=== WHAT TO WORK ON ===
Collect every line of the data below that contains the string "width", copying each line in full. Letter case matters.

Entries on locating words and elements

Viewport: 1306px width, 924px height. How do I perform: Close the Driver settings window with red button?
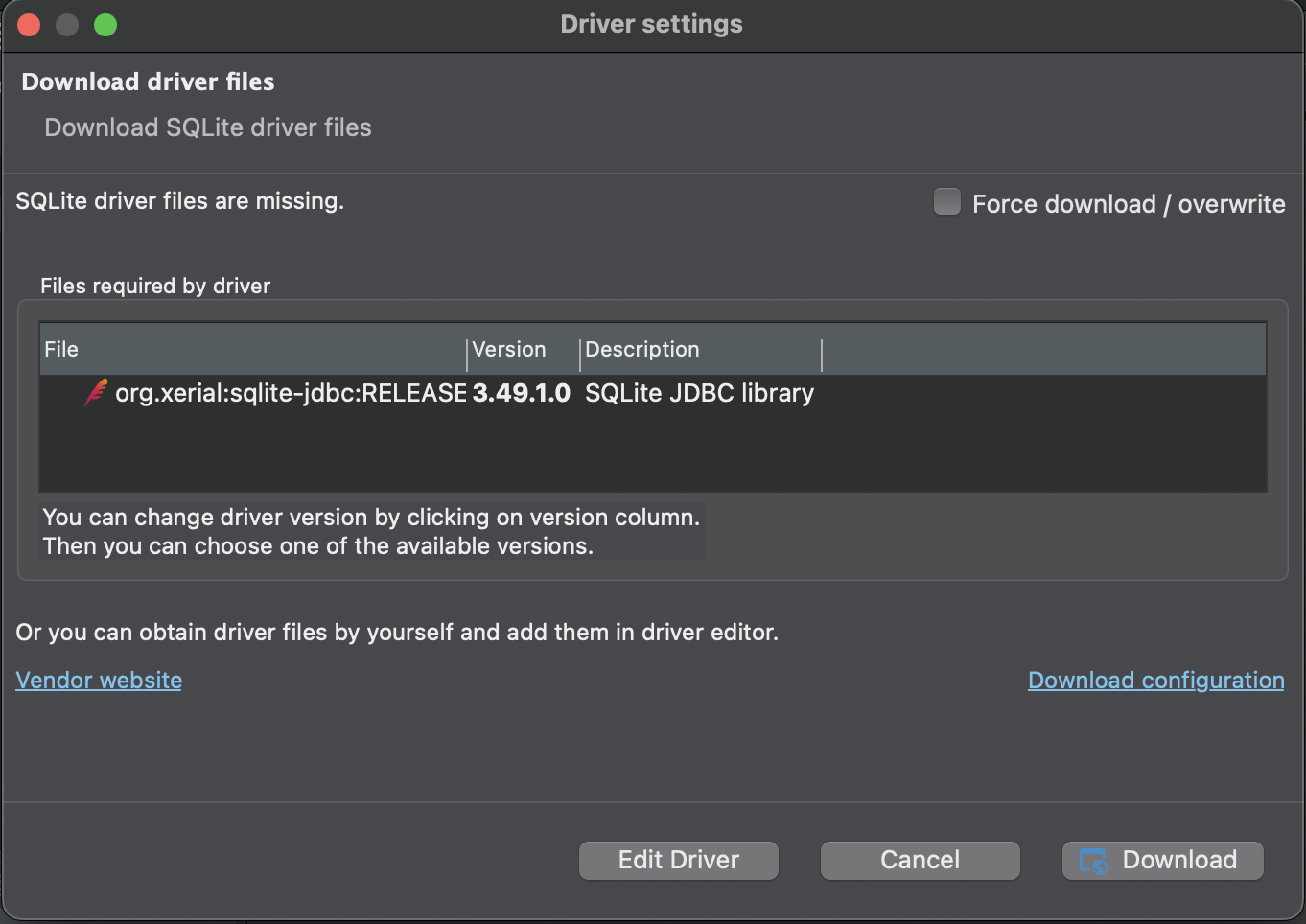point(29,25)
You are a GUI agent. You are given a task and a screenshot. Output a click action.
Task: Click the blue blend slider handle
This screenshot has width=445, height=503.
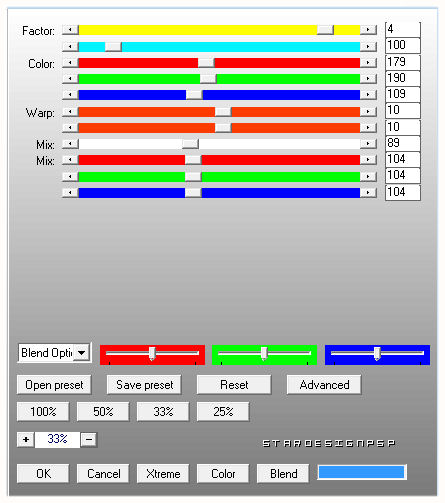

=== PROBLEM SOLUTION ===
Viewport: 1306px width, 924px height. How do I perform: Close the Driver settings window with red button?
This screenshot has width=445, height=503.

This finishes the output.